##### Information shown

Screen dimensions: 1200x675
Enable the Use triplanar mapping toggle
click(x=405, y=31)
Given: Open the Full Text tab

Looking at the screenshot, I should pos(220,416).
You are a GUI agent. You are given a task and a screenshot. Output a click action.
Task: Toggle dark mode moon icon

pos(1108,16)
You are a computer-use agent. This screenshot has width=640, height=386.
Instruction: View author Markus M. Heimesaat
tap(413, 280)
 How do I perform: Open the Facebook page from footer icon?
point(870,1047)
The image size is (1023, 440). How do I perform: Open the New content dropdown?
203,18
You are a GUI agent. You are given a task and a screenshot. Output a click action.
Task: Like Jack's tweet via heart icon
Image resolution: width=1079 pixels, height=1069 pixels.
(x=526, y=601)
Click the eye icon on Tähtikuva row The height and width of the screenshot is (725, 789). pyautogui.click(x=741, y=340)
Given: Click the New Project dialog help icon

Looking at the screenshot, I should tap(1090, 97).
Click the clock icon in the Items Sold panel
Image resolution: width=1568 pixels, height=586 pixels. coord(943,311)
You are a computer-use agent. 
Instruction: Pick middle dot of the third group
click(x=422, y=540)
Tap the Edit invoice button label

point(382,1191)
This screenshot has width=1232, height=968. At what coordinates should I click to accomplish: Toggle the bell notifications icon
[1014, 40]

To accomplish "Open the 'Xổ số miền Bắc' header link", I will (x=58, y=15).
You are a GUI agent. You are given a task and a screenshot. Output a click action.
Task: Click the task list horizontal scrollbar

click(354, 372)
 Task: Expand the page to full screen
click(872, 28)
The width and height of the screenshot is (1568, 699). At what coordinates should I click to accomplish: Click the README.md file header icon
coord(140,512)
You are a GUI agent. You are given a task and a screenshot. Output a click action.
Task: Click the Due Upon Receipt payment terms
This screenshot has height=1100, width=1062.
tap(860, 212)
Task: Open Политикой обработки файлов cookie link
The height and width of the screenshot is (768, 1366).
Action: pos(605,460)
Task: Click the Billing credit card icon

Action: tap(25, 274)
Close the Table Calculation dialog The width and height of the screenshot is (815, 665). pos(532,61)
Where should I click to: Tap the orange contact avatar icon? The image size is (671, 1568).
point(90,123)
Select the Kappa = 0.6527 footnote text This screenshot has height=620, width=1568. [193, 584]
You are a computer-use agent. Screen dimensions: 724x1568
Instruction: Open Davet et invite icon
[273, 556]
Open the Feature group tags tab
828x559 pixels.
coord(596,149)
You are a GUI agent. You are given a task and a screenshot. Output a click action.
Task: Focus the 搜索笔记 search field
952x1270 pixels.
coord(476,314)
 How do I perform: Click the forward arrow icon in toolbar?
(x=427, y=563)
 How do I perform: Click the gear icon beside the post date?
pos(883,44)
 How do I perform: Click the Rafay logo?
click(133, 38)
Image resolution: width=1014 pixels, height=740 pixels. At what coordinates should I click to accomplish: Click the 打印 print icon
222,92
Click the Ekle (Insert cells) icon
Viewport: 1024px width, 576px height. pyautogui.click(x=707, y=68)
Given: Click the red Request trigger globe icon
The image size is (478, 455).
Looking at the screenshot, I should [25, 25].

##########

| Your assignment |
Pick each line holding the word "computer" out of the data and copy it.

| Solved exercise |
You are a computer-use agent. This screenshot has width=640, height=386.
You are a computer-use agent. 
You are a computer-use agent. Screen dimensions: 724x1568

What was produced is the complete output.